A fund manager might beat the market because of luck or recklessness, rather than skill, for example. Suppose he packed his portfolio with oil stocks. When the crude price rises that would pay off, but it would be a pretty risky portfolio. More generally, alpha sceptics often attribute eye-catching returns to “style bias”, such as favouring stocks with a high dividend yield.
But should they be biased against style bias? After all, the only portfolio utterly free of bias would be one that included the entire market. Were a Britain portfolio to exclude just one stock, such as BP, it would have a small-cap bias, a sector bias and a currency bias (most of BP's revenue is in dollars). Hence any excess return must stem from some element of style.
Academics have entered this debate, trying to pin down the factors that drive a fund's performance. These might include the difference in returns between small-cap and large-cap stocks (fund managers tend to favour the former) or the level of credit spreads and so on. Bill Fung and Narayan Naik of London Business School have come up with a seven-factor model which, they say, can explain the bulk of hedge-fund performance. After allowing for these factors, the average fund of hedge funds has not produced any alpha in the past decade, except during the dotcom bubble.
This approach suggests the whole idea of alpha might be an illusion. Academics can explain most of it, and the only reason they cannot explain all of it is because they are not clever enough to think of the missing factors.
However, it is also possible to take the opposite tack. This type of analysis gives managers no credit for choosing the systematic factors—the betas—that drive their portfolios. Yes, these betas could often have been bought for very low fees. But would an investor have been able to put them together in the right combination?
It is as if a diner in Gordon Ramsay's restaurants were brave enough to tell the irascible chef: “This meal was delicious. But chemical analysis shows it is 65% chicken, 20% carrot, 10% flour and 5% milk. I could have bought those ingredients for £1.50. Why should I pay £20?” The chef's reply, shorn of its expletives, might be: “The secret is in the mixing.”

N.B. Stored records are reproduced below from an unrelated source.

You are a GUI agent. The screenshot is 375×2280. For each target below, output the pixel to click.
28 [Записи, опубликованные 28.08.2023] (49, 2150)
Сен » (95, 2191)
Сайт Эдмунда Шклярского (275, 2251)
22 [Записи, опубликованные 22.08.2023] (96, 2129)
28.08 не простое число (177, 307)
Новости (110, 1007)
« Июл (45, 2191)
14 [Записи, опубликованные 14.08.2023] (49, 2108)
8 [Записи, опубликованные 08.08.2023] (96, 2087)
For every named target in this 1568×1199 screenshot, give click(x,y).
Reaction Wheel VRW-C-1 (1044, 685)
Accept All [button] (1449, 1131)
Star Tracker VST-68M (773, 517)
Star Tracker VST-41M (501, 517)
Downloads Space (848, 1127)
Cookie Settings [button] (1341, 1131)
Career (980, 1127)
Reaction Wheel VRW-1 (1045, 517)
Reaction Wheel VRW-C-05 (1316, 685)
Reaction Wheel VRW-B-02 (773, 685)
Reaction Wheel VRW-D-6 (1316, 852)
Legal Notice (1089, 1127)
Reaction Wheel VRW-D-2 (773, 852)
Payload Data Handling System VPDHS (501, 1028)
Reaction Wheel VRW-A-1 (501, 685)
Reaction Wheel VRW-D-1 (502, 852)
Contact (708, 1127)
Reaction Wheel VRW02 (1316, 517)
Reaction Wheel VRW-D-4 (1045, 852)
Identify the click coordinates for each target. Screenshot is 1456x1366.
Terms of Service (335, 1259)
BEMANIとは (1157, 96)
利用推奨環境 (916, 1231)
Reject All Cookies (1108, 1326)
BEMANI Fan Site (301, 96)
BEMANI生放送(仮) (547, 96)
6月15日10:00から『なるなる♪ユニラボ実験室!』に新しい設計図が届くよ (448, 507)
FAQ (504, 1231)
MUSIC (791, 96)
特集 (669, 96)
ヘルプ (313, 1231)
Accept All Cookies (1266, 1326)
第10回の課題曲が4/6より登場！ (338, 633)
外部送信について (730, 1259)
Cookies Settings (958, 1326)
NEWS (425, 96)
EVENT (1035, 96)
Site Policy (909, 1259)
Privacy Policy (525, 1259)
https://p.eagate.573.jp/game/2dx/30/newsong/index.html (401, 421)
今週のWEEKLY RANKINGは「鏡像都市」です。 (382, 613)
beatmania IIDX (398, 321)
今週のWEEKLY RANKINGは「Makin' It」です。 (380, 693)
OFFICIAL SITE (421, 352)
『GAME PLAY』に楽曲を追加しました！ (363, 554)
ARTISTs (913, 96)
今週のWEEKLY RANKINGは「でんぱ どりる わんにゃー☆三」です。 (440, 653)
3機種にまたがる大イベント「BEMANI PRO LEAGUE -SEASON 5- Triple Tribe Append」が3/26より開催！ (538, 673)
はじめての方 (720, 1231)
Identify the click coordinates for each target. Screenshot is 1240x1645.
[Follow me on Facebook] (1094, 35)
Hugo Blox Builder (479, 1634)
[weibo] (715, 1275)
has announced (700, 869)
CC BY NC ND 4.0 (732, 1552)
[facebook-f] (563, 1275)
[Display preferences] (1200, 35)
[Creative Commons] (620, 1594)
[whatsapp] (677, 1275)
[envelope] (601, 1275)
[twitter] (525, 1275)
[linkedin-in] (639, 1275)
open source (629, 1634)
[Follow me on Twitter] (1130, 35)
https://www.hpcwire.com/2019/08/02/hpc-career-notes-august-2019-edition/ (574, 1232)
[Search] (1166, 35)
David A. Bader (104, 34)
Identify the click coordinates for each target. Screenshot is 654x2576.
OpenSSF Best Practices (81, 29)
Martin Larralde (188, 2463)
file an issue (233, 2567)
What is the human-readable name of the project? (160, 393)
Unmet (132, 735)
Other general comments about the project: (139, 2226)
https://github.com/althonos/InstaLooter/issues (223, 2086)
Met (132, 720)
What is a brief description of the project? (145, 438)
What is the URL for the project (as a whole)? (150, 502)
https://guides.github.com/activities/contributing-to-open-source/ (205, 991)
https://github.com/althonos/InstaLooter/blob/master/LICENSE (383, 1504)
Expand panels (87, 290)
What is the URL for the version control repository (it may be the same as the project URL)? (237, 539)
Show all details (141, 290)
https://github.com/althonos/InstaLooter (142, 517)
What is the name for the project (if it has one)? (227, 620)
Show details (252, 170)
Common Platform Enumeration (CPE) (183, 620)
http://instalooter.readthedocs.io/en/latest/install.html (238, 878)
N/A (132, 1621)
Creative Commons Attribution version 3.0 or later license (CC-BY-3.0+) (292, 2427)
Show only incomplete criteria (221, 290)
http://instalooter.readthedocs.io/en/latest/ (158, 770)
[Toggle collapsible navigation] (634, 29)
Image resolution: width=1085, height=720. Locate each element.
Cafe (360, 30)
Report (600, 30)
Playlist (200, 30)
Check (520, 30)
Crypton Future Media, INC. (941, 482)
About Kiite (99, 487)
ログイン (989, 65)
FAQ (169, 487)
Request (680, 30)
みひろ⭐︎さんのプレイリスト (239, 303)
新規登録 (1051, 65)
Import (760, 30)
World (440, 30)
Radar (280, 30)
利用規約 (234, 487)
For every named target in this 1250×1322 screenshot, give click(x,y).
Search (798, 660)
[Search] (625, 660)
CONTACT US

This debate matters because people are now trying to replicate the performance of hedge funds with cloned portfolios. Indeed Messrs Fung and Naik have shown that their model would have produced an annual return over the past four years of 11.6%, well ahead of the average fund of hedge funds. Their performance was purely theoretical. But Goldman Sachs and Merrill Lynch have launched cloned hedge funds on the market.
There are two potential criticisms of the cloned approach. One is that it will simply reproduce all the systematic returns that hedge funds generate and none of their idiosyncratic magic. However, this “magic” is hard to pin down. Even if it does exist, Messrs Fung and Naik suggest it may be worth no more than the fees hedge funds charge, so the managers are the only ones to benefit from their skills.
The second criticism is that the clones will always be a step behind the smart money. You cannot clone a hedge fund until you know where it has been. But by then it may have moved on. As a result, the clones may pile into assets that the hedge funds are selling, making the classic mistake of buying at the top. This may not be a fatal flaw, however. It is possible to imagine some clones taking contrary bets, buying the betas that seem temporarily out of favour, in the hope that they will be purchasing what the hedge funds are about to buy.
There are some nice ironies at work here. Hedge-fund managers often rely on secretive “black box” models: the investor puts his money in at one end and sees the returns spat out at the other, but no more than that. Now, armed with just that information, academics are coming up with their own models, which almost match the hedge funds' performance.
Mozart might have sympathised. His operas were more than the sum of his notes. But even if the great composer had no peers, he has had plenty of imitators.